A hot summer's day spent in the artificial cool of a museum. I walk beside you, half listening to your vapid ruminations, tired assessments, and wanton suppositions. I've heard it all before - different pieces, same blathering. My mind pays closer attention to the clicking of heels on the marble floor, finding patterns where there aren't any. It's pretty bad when randomness makes more sense than you do. I smile, taking a sip of inferior champagne from a little plastic flute.
A piece catches my eye from across the room, and I tug at the sleeve of your jacket, steering you in the direction of my choosing. We arrive at a seemingly solid block of clay, about eight feet high, and three feet square, its surface marred by a variety of unsure wounds from indeterminate sources. For a moment you're speechless - the first time in a couple of decades, at least. Composing yourself, you quickly don your mask of schooled contempt.
"It's meaningless, with just a touch of the ludicrous," you begin. "Like an immoral man questioning the morality of another, an unjust man seeking to dispense justice, a dead man telling the living how to live, this thing, this non-art, aims to teach us about beauty?"
Your rhetoric is predictable, to say the very least, but I can't just let it go this time.
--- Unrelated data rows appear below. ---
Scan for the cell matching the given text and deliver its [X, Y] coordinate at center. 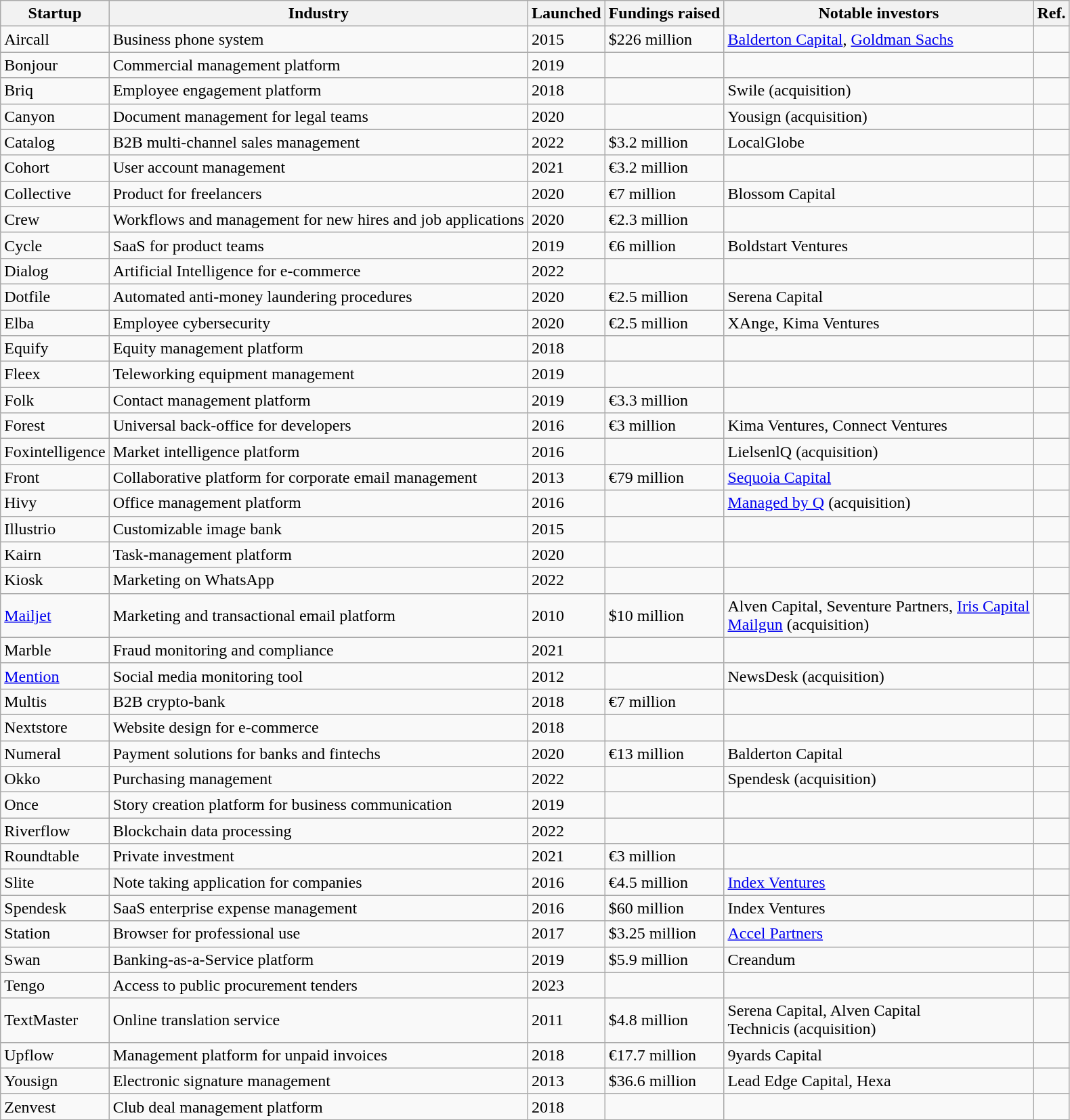
B2B multi-channel sales management [318, 142]
Blockchain data processing [318, 831]
Product for freelancers [318, 194]
Balderton Capital [879, 754]
Industry [318, 14]
Once [55, 805]
Document management for legal teams [318, 116]
Marketing on WhatsApp [318, 580]
Swile (acquisition) [879, 91]
Kairn [55, 555]
Dotfile [55, 297]
Numeral [55, 754]
€17.7 million [664, 1055]
2023 [566, 985]
LielsenlQ (acquisition) [879, 452]
Fleex [55, 374]
$3.25 million [664, 934]
€2.3 million [664, 219]
$10 million [664, 615]
Catalog [55, 142]
Universal back-office for developers [318, 426]
Upflow [55, 1055]
Blossom Capital [879, 194]
Hivy [55, 503]
Tengo [55, 985]
Office management platform [318, 503]
Accel Partners [879, 934]
Story creation platform for business communication [318, 805]
Spendesk [55, 908]
Marketing and transactional email platform [318, 615]
2017 [566, 934]
Slite [55, 882]
€13 million [664, 754]
Fundings raised [664, 14]
€3.3 million [664, 400]
Swan [55, 960]
Management platform for unpaid invoices [318, 1055]
Online translation service [318, 1020]
Front [55, 477]
XAnge, Kima Ventures [879, 323]
Managed by Q (acquisition) [879, 503]
Access to public procurement tenders [318, 985]
Cohort [55, 168]
Kima Ventures, Connect Ventures [879, 426]
$226 million [664, 39]
2010 [566, 615]
Collaborative platform for corporate email management [318, 477]
€79 million [664, 477]
Fraud monitoring and compliance [318, 650]
Artificial Intelligence for e-commerce [318, 271]
Collective [55, 194]
Serena Capital, Alven CapitalTechnicis (acquisition) [879, 1020]
Business phone system [318, 39]
Employee cybersecurity [318, 323]
Electronic signature management [318, 1081]
Creandum [879, 960]
Sequoia Capital [879, 477]
LocalGlobe [879, 142]
Private investment [318, 857]
Multis [55, 702]
Purchasing management [318, 779]
SaaS enterprise expense management [318, 908]
$4.8 million [664, 1020]
TextMaster [55, 1020]
Browser for professional use [318, 934]
Social media monitoring tool [318, 676]
Equify [55, 349]
Riverflow [55, 831]
Elba [55, 323]
Payment solutions for banks and fintechs [318, 754]
9yards Capital [879, 1055]
Contact management platform [318, 400]
Teleworking equipment management [318, 374]
Canyon [55, 116]
$5.9 million [664, 960]
Ref. [1051, 14]
Commercial management platform [318, 65]
Kiosk [55, 580]
Station [55, 934]
Notable investors [879, 14]
€3.2 million [664, 168]
Automated anti-money laundering procedures [318, 297]
Startup [55, 14]
Dialog [55, 271]
Balderton Capital, Goldman Sachs [879, 39]
Spendesk (acquisition) [879, 779]
Illustrio [55, 529]
Forest [55, 426]
$3.2 million [664, 142]
Website design for e-commerce [318, 727]
Task-management platform [318, 555]
SaaS for product teams [318, 245]
B2B crypto-bank [318, 702]
€6 million [664, 245]
Yousign [55, 1081]
Nextstore [55, 727]
Foxintelligence [55, 452]
Yousign (acquisition) [879, 116]
Okko [55, 779]
Zenvest [55, 1107]
Boldstart Ventures [879, 245]
Mention [55, 676]
Lead Edge Capital, Hexa [879, 1081]
Aircall [55, 39]
Roundtable [55, 857]
Customizable image bank [318, 529]
Alven Capital, Seventure Partners, Iris CapitalMailgun (acquisition) [879, 615]
User account management [318, 168]
Cycle [55, 245]
Marble [55, 650]
$36.6 million [664, 1081]
Launched [566, 14]
Club deal management platform [318, 1107]
$60 million [664, 908]
Crew [55, 219]
Employee engagement platform [318, 91]
Note taking application for companies [318, 882]
Market intelligence platform [318, 452]
Briq [55, 91]
NewsDesk (acquisition) [879, 676]
Banking-as-a-Service platform [318, 960]
Bonjour [55, 65]
Equity management platform [318, 349]
Workflows and management for new hires and job applications [318, 219]
€4.5 million [664, 882]
Serena Capital [879, 297]
2012 [566, 676]
Folk [55, 400]
2011 [566, 1020]
Mailjet [55, 615]
Find where the given text appears and provide that cell's center as (x, y) coordinate. 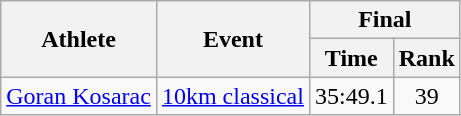
Rank (426, 58)
Goran Kosarac (79, 96)
Time (351, 58)
Athlete (79, 39)
10km classical (232, 96)
39 (426, 96)
35:49.1 (351, 96)
Final (384, 20)
Event (232, 39)
Output the [X, Y] coordinate of the center of the cell containing the given text.  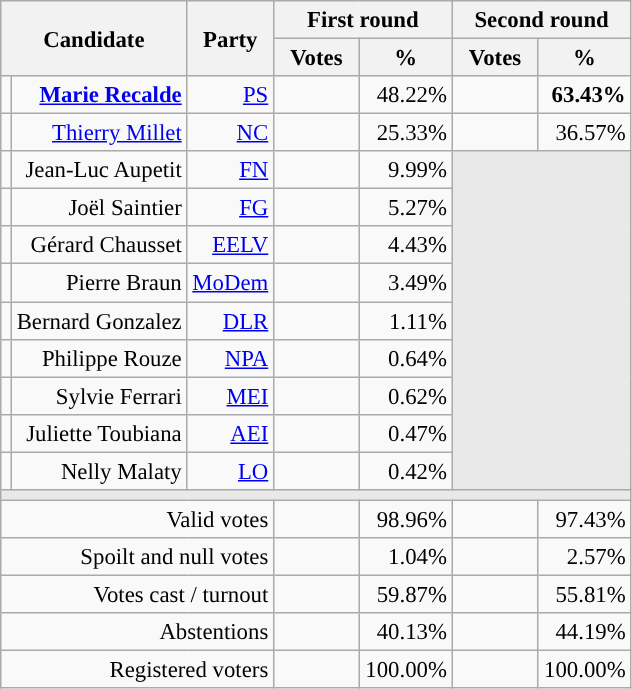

I answer your question with a question.
"Can not art, also, teach us about the possible? This thing embodies rawness, the unformed, the potential for order in an orderless mass. See, there, where the artist began to carve away that corner, but stopped? Perhaps that could be the most realistic ear ever fashioned by human hands. Notice the abandoned kneading in the centre? That might have been the face of a woman so beautiful, men of flesh and blood would have lined up around the block to plant a kiss on her cold, but perfect, lips. Those abrasions on the bottom half? The legs of a goddess, certainly, they would have implied fluid motion even in their motionless state."
"But what's to say that the artist is even capable of such work?"
"What's to say she's not?"
"So, is it art, then?"
"It could be - but you have to look at it with your mind open. Come, let's find the guy with the champagne."